··· Text shown

Regarding plaintiff's lumbar spine, Dr. Merola testified that because of the accident, plaintiff suffered disc herniations at L3, L4 and L5 resulting in severe lumbosacral radiculopathy. In March, 2015 Dr. Merola performed a surgery on plaintiff's lumbar spine, consisting of a lumbar laminectomy, discectomy and fusion (Ex 17, Tr 78 & 80 - 83).

Dr . Mandelbaum

One of plaintiff's pain management doctors, Dr. Chaim Mandelbaum, testified about the pain management procedures plaintiff underwent, including the following: 1) facet or dorsal media nerve block injections to her lower back; 2) radiofrequency cervical facet ablation to her neck, a procedure whereby a needle tip was heated to 80 degrees Celsius and inserted into plaintiff's neck in order to destroy the nerve; 3) lumbar transforaminal injections, a steroid medication injected at the nerve exit; 4) trigger point injections, a muscle relaxant injected into the muscle to ease severe spasming; and 5) left hip intraarticular bursa injection of steroid medication. (Ex 31, Tr 530 539).

Dr. Mandelbaum also testified about the pain management treatment plaintiff will require in the future including the following: 1) trigger point injections every three month for the duration of plaintiff's life; 2) radiofrequency lumbar facet ablation once every two years for the duration of plaintiff's life; 3) radiofrequency cervical facet ablation once every two years; 4) joint lubrication injections (three in a series) once a year for the duration of plaintiff's life; 5) left hip steroid injections once a year for the duration of plaintiff's life; 6) neck myobloc injections once a year for the duration of plaintiff's life; 7) greater occipital nerve block injections every six months for the duration of plaintiff's life; 8) lumbar transforaminal steroid injections every two years for the duration of plaintiff's life; 9) left hip total joint arthroplasty (was scheduled at the time of trial for January, 2019); 10) physical therapy (twice a week for six months, then twice a month for eighteen months, then an average of ten session per year) for the duration of plaintiff's life. Another treatment plaintiff will require according to Dr. Mandelbaum is implantation of a trial lumbar spinal cord stimulator and if effective, implantation of a permanent lumbar spinal cord stimulator. Dr. Mandelbaum further opined that plaintiff would be on an array of medications for the duration of her life, including, anti-inflammatories, muscle relaxants, neuropathic pain medications, headache medications, topical pain medications, and medications for gastrointestinal side effect of the pain medications (Ex 31A, Tr 543 - 563). Discussion

Liability

To support their argument that the jury's verdict on liability should be set aside, defendants argue that Lugo did not testify that the ramp/platform was improperly used and (without citation to the record) he could not have activated the ramp because he was storing the securing straps and not near the operating mechanism at the time of the accident. Lugo's trip sheet, according to defendants, also supports their version of what transpired on February 12, 2013, because it does not mention improper use of the ramp/platform nor does any other NYCTA record. Plaintiff's version of the accident, according to defendants is mere speculation because the hospital intake record states that plaintiff told hospital staff that the bus operator "apparently inadvertently" lifted the ramp/platform (O'Brien affm pg 4).

······
··· Data shown

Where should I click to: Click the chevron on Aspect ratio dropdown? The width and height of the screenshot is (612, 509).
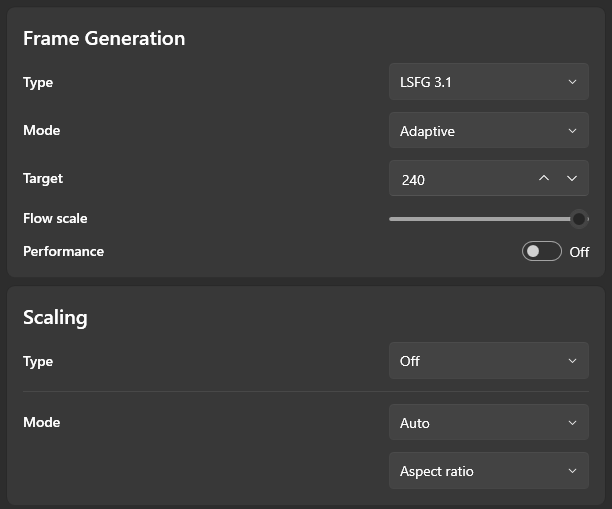pyautogui.click(x=572, y=471)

······

Your tasks>
- A) In the court excerpt, to what temperature was the needle tip heated during the radiofrequency cervical facet ablation?
- B) Reproduce the stretch of the court excerpt from "Dr . Mandelbaum" through "Tr 530 539).".

Solutions by task>
- A) 80 degrees Celsius.

- B)
Dr . Mandelbaum

One of plaintiff's pain management doctors, Dr. Chaim Mandelbaum, testified about the pain management procedures plaintiff underwent, including the following: 1) facet or dorsal media nerve block injections to her lower back; 2) radiofrequency cervical facet ablation to her neck, a procedure whereby a needle tip was heated to 80 degrees Celsius and inserted into plaintiff's neck in order to destroy the nerve; 3) lumbar transforaminal injections, a steroid medication injected at the nerve exit; 4) trigger point injections, a muscle relaxant injected into the muscle to ease severe spasming; and 5) left hip intraarticular bursa injection of steroid medication. (Ex 31, Tr 530 539).